→ What is required
In the blog post below, reproduce word for word the passage that begins with "I feel like" and continues through "good or otherwise.".

→ Given text
++++++++++
I feel like I'm on this disappointment roller coaster and have been for the last several days. There were the good dates with Detlef with a non-disclosed disappointment in between. It was actually more than a disappointment. It was fairly (and oddly) gut-wrenching, but I think everything will turn out okay in the end. Then Carrie's dad took a turn for the worse. Then Detlef and I had conflicting schedules and couldn't have a third date, good or otherwise.
What was next? Oh, my Oldest Friend (not in age, but in the amount of time we've been friends ... could we really be friends back when we were mere months old? If you can knock over plants and eat dirt together while your moms had a couple drinks and dished the dirt on God knows who, yeah, you can be friends that long) decided to skip Hay Daze kind of at the last minute. For whatever reason, I spent Friday morning and most of my drive down south figuring that was just the beginning of the end. That I would end up wasting a weekend at home. There was a point where I thought maybe I'd just drive back to Minneapolis so I could go to yoga and to see some friend's bands play at an art festival. But The Stylist didn't cancel on me until it was far too late to do that.
++++++++++
Dataset records:
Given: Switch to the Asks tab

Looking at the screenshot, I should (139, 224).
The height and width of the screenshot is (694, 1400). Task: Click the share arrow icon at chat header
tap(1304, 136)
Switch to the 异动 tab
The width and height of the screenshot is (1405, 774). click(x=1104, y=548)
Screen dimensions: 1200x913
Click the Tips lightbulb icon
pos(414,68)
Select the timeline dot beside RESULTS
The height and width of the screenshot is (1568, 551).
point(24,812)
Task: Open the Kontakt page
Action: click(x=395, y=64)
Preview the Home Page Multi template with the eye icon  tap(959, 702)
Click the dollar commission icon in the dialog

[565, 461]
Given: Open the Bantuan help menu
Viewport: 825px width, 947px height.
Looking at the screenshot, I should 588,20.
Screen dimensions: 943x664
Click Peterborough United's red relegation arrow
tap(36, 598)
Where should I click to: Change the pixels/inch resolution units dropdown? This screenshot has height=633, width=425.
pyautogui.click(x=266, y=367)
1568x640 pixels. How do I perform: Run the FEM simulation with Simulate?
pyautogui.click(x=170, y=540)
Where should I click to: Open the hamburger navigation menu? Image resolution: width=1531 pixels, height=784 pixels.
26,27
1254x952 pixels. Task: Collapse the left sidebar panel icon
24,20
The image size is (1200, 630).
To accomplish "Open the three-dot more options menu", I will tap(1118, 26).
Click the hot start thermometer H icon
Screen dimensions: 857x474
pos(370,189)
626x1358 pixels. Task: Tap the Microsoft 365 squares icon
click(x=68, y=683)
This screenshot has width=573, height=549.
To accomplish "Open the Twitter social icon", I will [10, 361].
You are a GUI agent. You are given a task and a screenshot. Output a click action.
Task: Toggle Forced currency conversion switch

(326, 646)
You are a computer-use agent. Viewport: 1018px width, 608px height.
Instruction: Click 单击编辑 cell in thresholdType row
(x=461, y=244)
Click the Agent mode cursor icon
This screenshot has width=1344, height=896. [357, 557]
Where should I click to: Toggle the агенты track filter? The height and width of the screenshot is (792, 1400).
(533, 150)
++++++++++
→ Exercise solution
I feel like I'm on this disappointment roller coaster and have been for the last several days. There were the good dates with Detlef with a non-disclosed disappointment in between. It was actually more than a disappointment. It was fairly (and oddly) gut-wrenching, but I think everything will turn out okay in the end. Then Carrie's dad took a turn for the worse. Then Detlef and I had conflicting schedules and couldn't have a third date, good or otherwise.